INPUT MATERIAL>
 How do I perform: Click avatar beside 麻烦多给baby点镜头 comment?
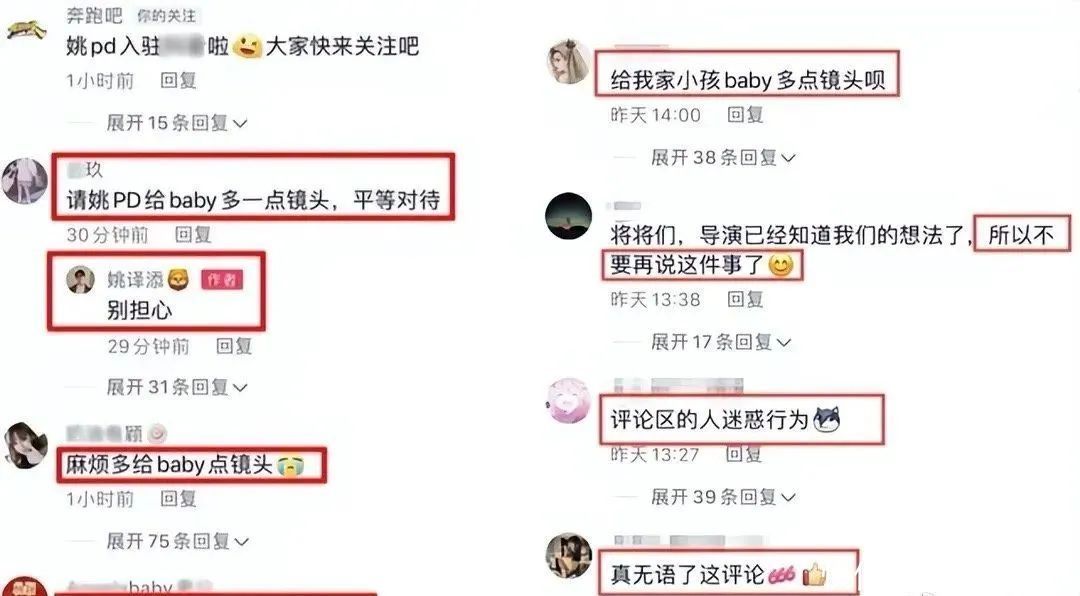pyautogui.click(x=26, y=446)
---
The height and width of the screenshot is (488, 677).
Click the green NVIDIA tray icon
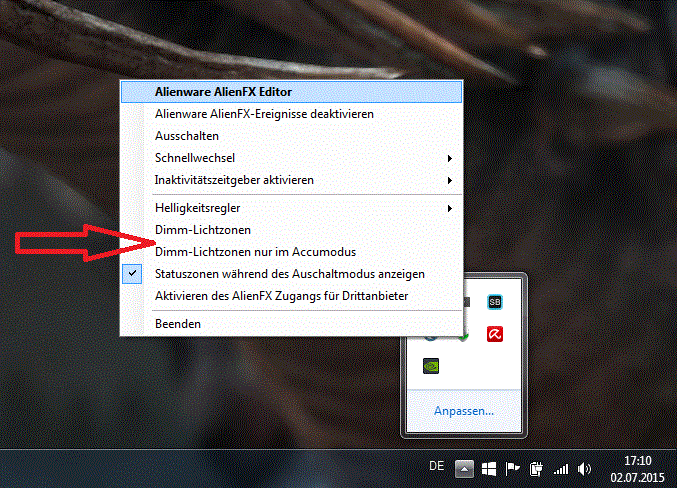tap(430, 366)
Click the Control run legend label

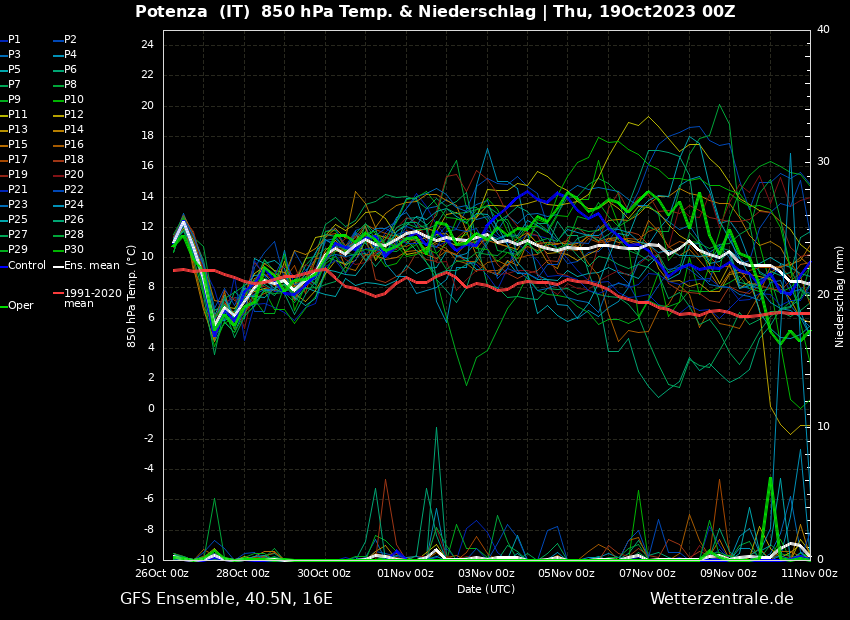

WORK INSTRUCTIONS>
Among the entries above, find the line with "The height and" and repeat exactly from there through the line with "Click the Control run legend label", leaving out the pictures.

FINISHED EXERCISE>
The height and width of the screenshot is (488, 677).
Click the green NVIDIA tray icon
tap(430, 366)
Click the Control run legend label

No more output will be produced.